In the end I fell back on good old-fashioned traditional boat hardware. I reached out to a marine supply company in Australia (Classic Boat Supplies) and purchased a solid cast marine-grade bronze chain pipe (traditionally called spurling pipe) manufactured by Davey & Co.

 
New And Old Chain Deck Pipe

 
 
Sealing The Old Deck Pipe Hole And Building A Base

The first thing I had to do after removing the old deck pipe was to seal the old hole (including screw holes). I did this by filling in the hole with chopped-fibreglass (fibreglass cloth cut into pieces), covered with a couple of layers of fibreglass cloth and then sanded to a smooth finish. Once this was done I made a mould out of a strip of plastic to create a round base for the new deck pipe. I wanted to raise the deck pipe on the deck a little more and to make it aesthetically more pleasing. This mould was filled with chopped-fibreglass, layered over with fibreglass cloth and sanded smooth. It was shaped so that the deck pipe would sit straight up. This base was then sanded, faired and primed for painting. Finally I painted this area the same colour as my bowsprit.

 

New Hole Drilled And The Deck Pipe Installed

 

 

 

Galley Tap Water Filter

 

My procedure with putting water in the tank aboard Wookie is simply to filter the water at the hose nozzle before it enters the water-tank. Then I add a capful (or two) of Clorox disinfecting liquid to kill any bacteria. Obviously after the Clorox is added, the water pouring out of the galley tap does not taste or smell that great. Consequently I opted for a good quality water filter to be mounted below my sink just before the tap.

 

 

Due to the tight space under the galley sink I wanted a clean well laid out installation that would allow me easy access for changing the filter. To do this I started by using two pieces of starboard to act as the base. I bolted the filter mount on the front piece of starboard and used the other as the back piece, which had holes big enough to hold the heads of the bolts. This gave me a flush mounting base for my filter.

 

 

Once I pre-drilled all the holes on the starboard I mounted the unit, attached the hoses and installed this under the sink.

 

 

 

Miscellaneous Small Projects

Labeling Poisonous Liquids

I keep stove alcohol and lamp oil in containers other than those they are purchased in as they take up too much space. I opted for small stainless flask type containers however this meant I had to come up with a way to label them for obvious safety reasons. For a few dollars I designed and had printed 25 (minimum order quantity) vinyl type stickers.

 

 

You will note I only had one type of label printed for both products. If the container has lamp oil I cut off and discard the stove alcohol label. However if the container has alcohol I cut off the stove alcohol label and stick that over the top of the lamp oil.

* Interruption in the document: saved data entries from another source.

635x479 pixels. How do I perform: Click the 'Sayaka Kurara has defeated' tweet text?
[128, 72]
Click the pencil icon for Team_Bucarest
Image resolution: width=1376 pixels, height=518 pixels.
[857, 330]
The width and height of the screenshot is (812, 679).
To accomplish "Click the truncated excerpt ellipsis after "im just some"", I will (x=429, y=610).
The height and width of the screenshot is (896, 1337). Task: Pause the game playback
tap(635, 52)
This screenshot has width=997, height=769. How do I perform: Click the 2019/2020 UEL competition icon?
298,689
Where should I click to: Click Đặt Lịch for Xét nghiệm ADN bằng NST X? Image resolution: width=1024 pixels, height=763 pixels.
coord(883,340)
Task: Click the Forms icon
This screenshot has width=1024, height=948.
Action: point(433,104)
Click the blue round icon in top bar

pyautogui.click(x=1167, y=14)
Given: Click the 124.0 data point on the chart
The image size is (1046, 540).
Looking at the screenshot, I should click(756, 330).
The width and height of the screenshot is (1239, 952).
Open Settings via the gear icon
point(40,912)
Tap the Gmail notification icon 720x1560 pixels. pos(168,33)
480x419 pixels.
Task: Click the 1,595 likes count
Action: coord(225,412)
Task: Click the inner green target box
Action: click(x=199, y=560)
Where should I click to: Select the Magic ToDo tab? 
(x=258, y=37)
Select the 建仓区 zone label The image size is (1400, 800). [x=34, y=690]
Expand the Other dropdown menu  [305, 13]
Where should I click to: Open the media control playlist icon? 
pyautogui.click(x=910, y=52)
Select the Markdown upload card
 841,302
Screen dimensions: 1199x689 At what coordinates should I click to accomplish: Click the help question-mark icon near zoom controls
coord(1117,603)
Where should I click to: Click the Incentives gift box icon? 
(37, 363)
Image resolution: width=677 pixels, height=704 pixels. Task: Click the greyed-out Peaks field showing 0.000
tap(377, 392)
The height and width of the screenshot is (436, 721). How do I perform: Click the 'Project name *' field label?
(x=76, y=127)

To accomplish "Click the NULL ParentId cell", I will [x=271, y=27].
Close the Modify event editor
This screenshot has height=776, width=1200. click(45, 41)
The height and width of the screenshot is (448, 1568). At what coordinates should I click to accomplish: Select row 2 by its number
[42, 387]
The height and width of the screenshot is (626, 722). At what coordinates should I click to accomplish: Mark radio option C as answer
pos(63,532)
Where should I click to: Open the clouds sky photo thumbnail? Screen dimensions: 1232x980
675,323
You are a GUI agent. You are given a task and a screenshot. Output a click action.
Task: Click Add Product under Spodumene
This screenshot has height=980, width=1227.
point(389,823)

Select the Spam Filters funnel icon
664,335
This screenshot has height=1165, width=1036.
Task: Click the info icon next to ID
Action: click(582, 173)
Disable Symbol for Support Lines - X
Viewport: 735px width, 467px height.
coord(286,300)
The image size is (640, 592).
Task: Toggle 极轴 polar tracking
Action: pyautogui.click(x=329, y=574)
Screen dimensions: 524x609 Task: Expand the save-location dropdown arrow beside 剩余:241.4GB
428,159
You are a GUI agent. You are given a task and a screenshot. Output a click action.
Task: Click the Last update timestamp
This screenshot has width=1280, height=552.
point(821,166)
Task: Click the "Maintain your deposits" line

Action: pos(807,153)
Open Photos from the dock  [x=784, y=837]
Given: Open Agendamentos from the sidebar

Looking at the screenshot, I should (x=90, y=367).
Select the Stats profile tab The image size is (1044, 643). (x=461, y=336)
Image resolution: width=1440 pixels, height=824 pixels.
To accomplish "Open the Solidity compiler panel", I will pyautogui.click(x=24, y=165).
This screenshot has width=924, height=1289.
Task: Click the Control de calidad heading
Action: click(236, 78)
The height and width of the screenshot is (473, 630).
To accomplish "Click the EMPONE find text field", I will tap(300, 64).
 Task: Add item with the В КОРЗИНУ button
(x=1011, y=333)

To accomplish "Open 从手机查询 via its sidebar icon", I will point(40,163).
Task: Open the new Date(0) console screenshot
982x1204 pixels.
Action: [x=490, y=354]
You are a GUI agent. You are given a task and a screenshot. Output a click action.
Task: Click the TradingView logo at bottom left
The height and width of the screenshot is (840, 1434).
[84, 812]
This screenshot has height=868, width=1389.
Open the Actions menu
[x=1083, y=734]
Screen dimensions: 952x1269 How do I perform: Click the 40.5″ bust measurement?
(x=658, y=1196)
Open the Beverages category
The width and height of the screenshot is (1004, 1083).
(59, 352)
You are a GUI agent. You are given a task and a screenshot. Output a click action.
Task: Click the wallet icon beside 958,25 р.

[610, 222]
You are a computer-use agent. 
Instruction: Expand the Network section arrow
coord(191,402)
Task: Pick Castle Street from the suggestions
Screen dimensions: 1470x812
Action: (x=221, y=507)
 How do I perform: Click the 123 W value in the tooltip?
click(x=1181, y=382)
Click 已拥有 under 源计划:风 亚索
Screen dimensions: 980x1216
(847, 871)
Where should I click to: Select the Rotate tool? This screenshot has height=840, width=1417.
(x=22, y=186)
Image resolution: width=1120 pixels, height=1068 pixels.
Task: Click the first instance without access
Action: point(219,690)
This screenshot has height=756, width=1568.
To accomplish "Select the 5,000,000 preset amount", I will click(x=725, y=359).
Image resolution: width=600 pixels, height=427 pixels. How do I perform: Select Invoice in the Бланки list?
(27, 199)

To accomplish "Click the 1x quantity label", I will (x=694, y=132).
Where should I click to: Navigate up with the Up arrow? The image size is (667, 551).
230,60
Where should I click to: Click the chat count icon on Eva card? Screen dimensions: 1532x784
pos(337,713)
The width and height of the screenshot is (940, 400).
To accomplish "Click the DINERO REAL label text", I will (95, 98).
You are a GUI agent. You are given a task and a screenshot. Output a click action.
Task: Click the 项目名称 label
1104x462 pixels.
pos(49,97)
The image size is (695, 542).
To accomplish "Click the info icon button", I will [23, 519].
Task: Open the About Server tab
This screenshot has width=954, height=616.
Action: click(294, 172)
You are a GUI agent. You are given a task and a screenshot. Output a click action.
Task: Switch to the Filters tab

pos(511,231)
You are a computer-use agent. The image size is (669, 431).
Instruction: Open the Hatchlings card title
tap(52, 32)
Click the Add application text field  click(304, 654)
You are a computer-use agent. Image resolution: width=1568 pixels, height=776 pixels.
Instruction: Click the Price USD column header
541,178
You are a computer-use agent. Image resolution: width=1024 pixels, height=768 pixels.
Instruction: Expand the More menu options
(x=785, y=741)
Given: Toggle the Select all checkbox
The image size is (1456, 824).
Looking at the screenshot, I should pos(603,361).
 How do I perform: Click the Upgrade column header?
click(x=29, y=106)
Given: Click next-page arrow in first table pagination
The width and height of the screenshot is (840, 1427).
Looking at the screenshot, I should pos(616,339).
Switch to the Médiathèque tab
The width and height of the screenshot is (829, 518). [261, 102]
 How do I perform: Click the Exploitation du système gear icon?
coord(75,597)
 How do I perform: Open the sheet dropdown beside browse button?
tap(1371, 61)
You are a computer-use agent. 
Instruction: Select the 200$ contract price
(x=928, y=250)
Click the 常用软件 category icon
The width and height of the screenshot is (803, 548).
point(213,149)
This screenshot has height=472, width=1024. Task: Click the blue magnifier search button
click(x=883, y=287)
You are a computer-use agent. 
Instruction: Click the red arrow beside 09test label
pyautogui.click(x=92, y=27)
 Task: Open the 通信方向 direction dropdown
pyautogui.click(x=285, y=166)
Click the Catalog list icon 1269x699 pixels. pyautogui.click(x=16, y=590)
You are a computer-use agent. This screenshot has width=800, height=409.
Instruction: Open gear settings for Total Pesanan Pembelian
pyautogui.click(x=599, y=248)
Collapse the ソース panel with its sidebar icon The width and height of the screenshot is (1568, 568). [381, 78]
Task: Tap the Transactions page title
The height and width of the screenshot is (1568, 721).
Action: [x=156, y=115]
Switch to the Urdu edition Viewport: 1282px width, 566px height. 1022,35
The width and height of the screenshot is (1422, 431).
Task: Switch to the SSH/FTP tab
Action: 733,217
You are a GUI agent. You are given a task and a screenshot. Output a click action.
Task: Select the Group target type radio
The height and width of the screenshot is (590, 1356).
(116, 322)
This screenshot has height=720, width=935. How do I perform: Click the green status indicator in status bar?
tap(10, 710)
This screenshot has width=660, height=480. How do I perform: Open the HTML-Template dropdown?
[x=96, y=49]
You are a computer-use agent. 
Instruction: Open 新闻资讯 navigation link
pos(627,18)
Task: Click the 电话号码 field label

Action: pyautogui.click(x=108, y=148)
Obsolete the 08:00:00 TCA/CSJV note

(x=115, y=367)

As a side note — both containers have a big opening to pour liquid into them. However each one has a smaller opening, which makes it ideal for pouring into the lantern and the stove fuel container.

 

Dock Pole Storage & Paper Towel Rack

 

The following illustrates a simple storage idea aboard Wookie for its old-fashioned wooden dock pole.

 

 

Another simple use for the dock pole is as a paper towel holder. This works really well. The paper towels are accessible yet out of the way and I did not need to add another rack (which in my mind takes up too much space in a Flicka).  

 

 

 

Signed Whale By BB

 

Bruce Bingham kindly signed a wooden whale cutout for me, which gave me a pattern to engrave his signature and mount it by the oil lamp.